▶ **Set of tasks**:
1: Summarize the critique of the AI paper reviewer in two sentences.
2: Continue the critique of the AI paper reviewer from its final sentence.

▶ **Document excerpt**:
First, if their systems aren't multimodal, and their figures are lower-quality than human-created figures (which they explicitly list as a limitation), the automated reviewer would be biased in favor of AI-generated papers (only having access to the text). This is an obvious one but I think there could easily be other aspects of papers where the AI and human reviewers align on human-written papers, but not on AI papers.
Additionally, they note:
> Furthermore, the False Negative Rate (FNR) is much lower than the human baseline (0.39 vs. 0.52). Hence, the LLM-based review agent rejects fewer high-quality papers. The False Positive Rate (FNR [sic]), on the other hand, is higher (0.31 vs. 0.17)
It seems like false positive rate is the more important metric here. If a paper is truly high-quality, it is likely to have success w/ a rebuttal, or in getting acceptance at another conference. On the other hand, if this system leads to more low-quality submissions or acceptances via a high FPR, we're going to have more AI slop and increased load on human reviewers.

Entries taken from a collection
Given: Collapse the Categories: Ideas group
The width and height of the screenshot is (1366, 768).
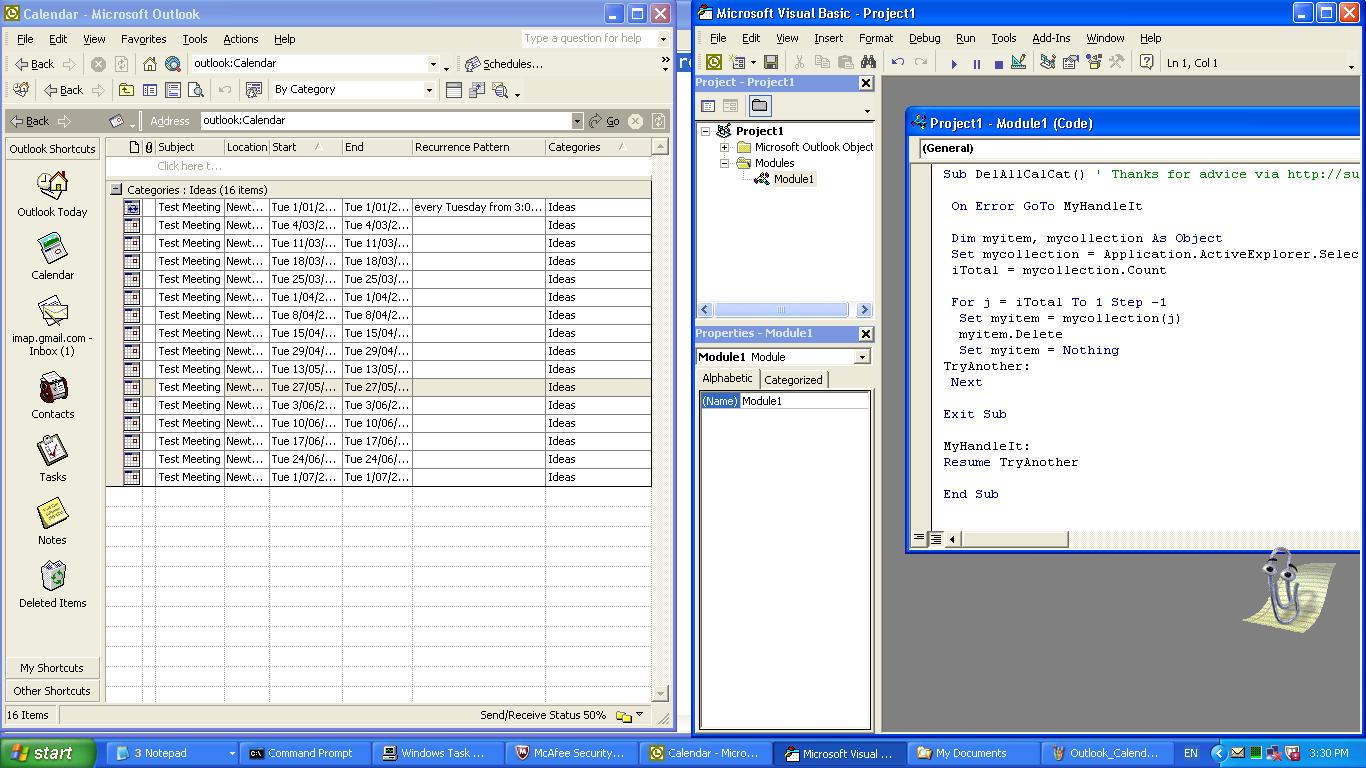Looking at the screenshot, I should (x=116, y=189).
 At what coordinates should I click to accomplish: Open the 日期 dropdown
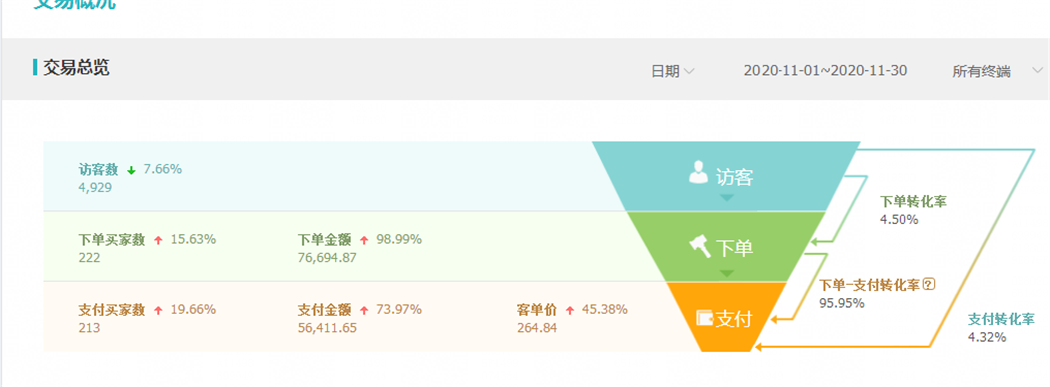tap(672, 71)
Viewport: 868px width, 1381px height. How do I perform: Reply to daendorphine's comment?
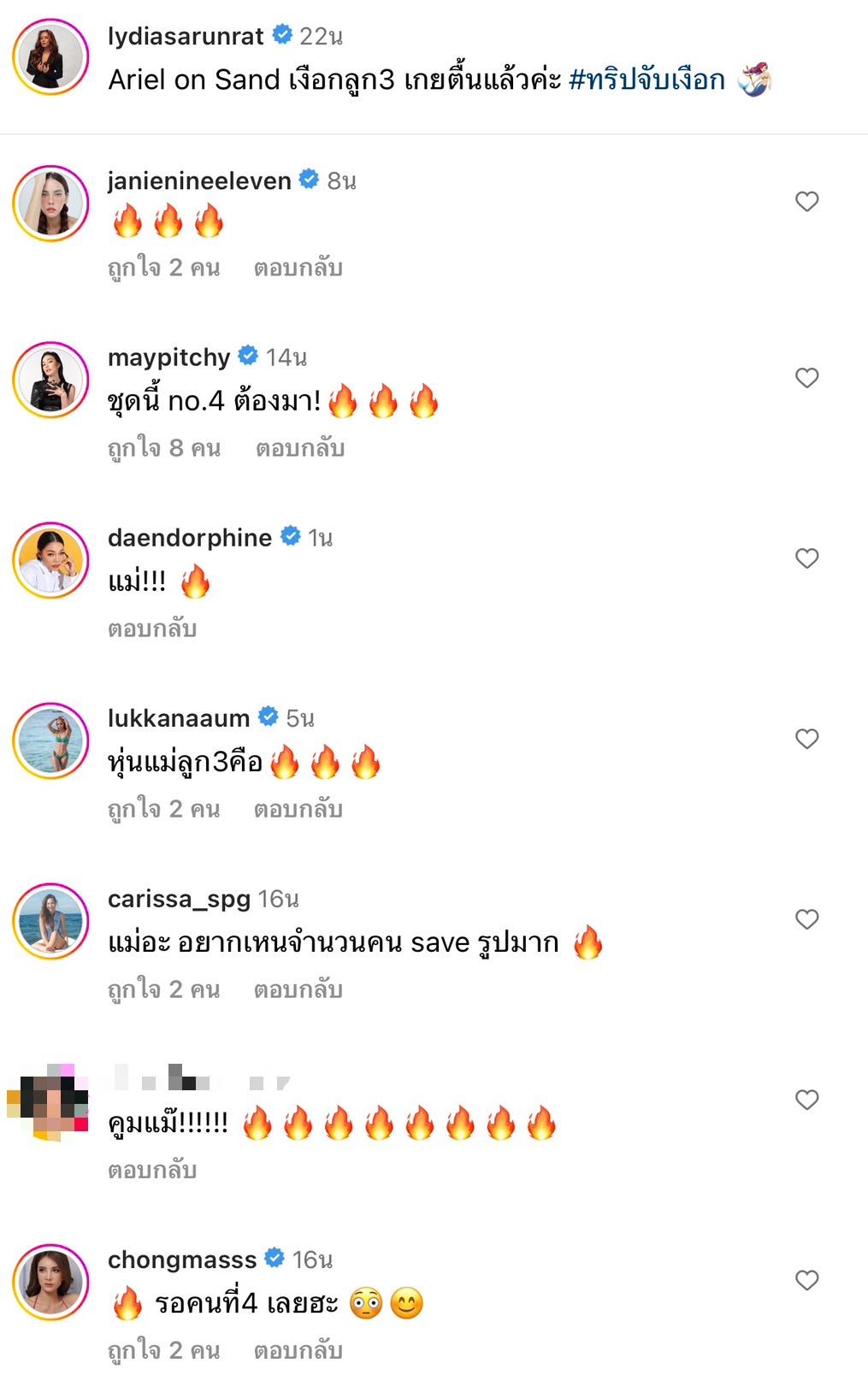[152, 629]
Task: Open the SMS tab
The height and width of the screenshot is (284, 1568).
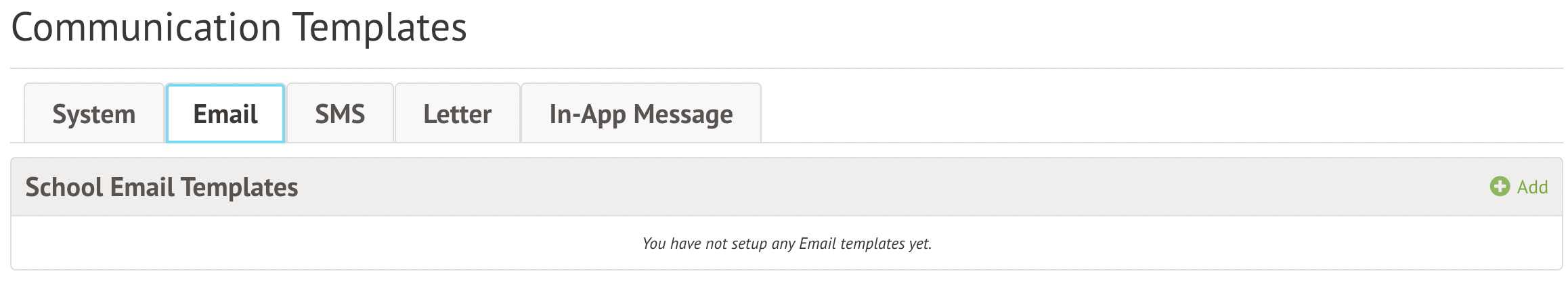Action: pyautogui.click(x=340, y=114)
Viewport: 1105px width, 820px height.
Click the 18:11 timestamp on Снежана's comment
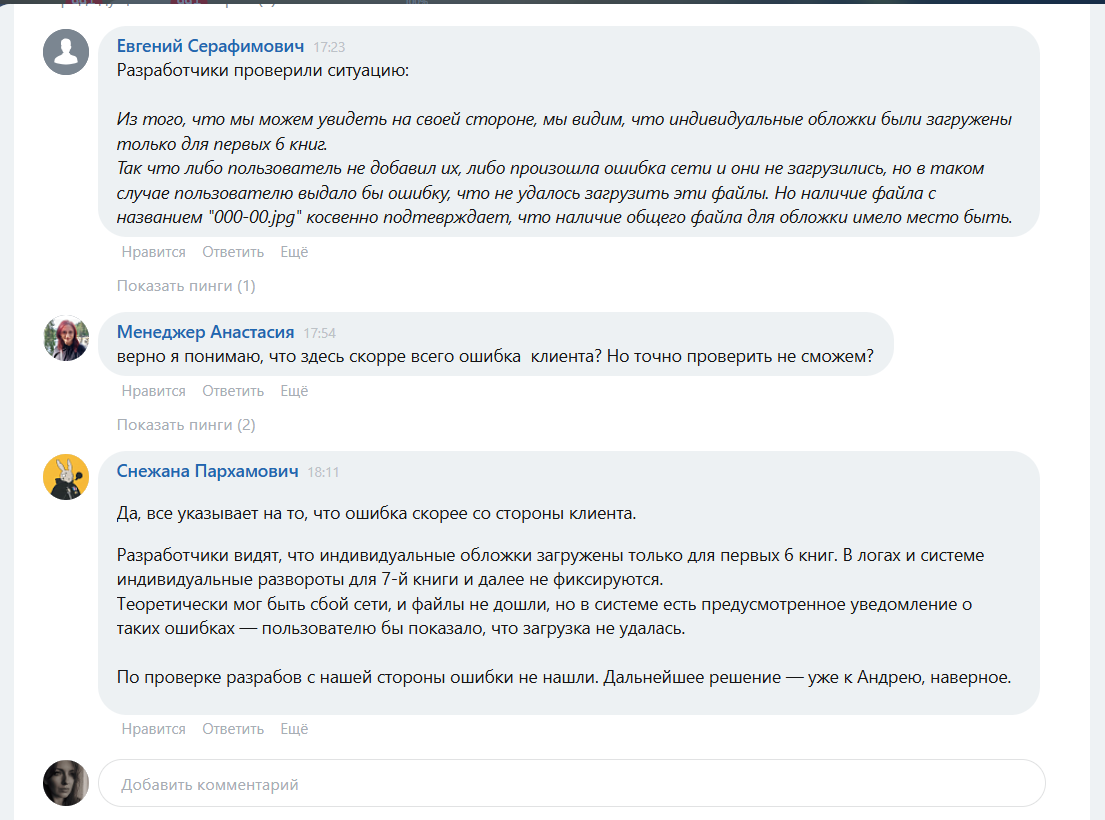[x=323, y=472]
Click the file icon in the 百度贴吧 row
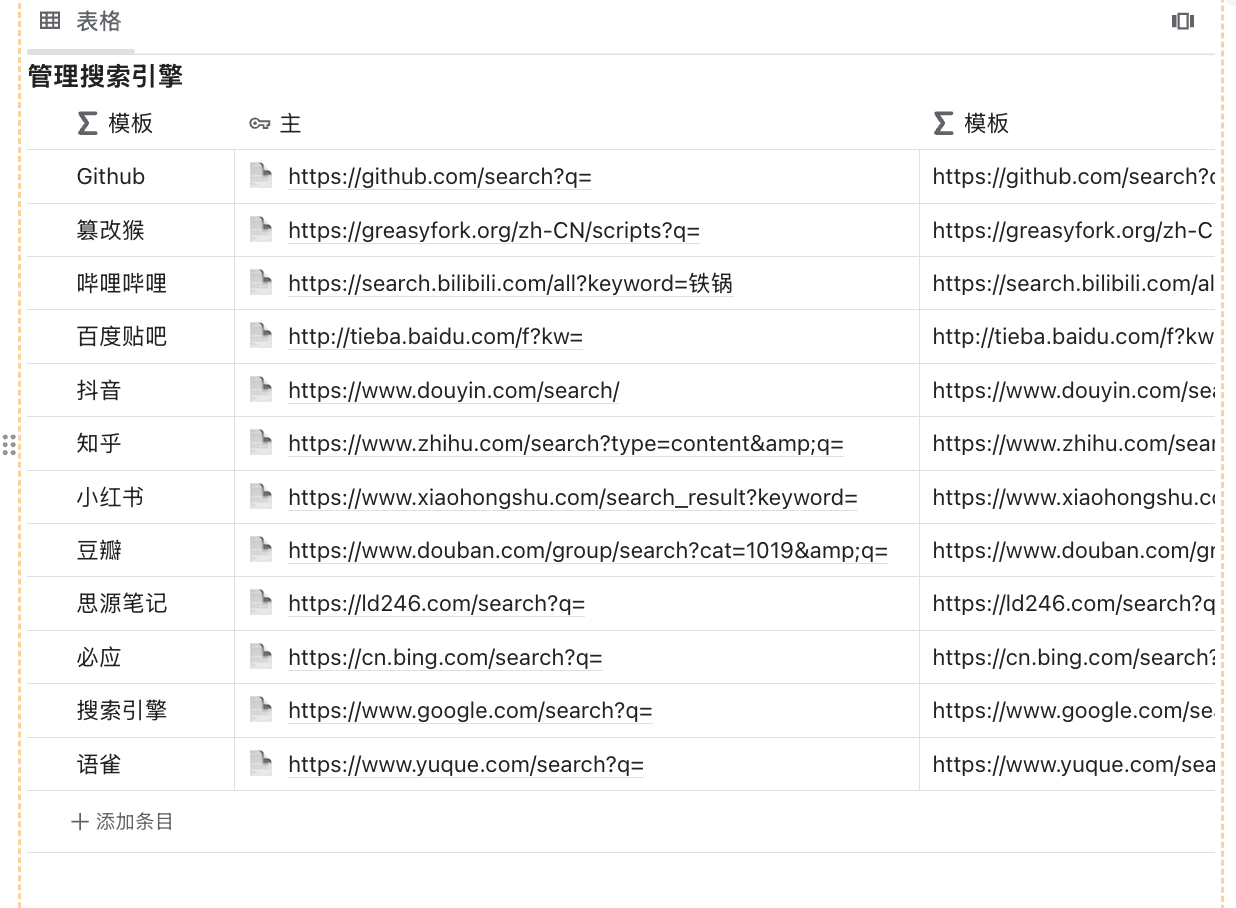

▶ **Answers to the exercises**:
1: If the automated reviewer isn't multimodal, it could be biased toward AI-generated papers, whose figures are weaker than human-made ones, and AI and human reviewers might agree on human-written papers but not on AI papers in other ways too. The authors report a lower false negative rate than the human baseline (0.39 vs. 0.52) but a higher false positive rate (0.31 vs. 0.17), and the writer argues the false positive rate matters more because it could bring more low-quality submissions or acceptances and more load on human reviewers.

2:
I admit I didn't thoroughly read all 185 pages, maybe these concerns are misplaced.
happypumpkin|1 year ago
> In a similar vein to idea generation, The AI Scientist is allowed 20 rounds to poll the Semantic Scholar API looking for the most relevant sources to compare and contrast the near-completed paper against for the related work section. This process also allows The AI Scientist to select any papers it would like to discuss and additionally fill in any citations that are missing from other sections of the paper.
So... they don't look for related work until the paper is "near-completed." Seems a bit backwards to me.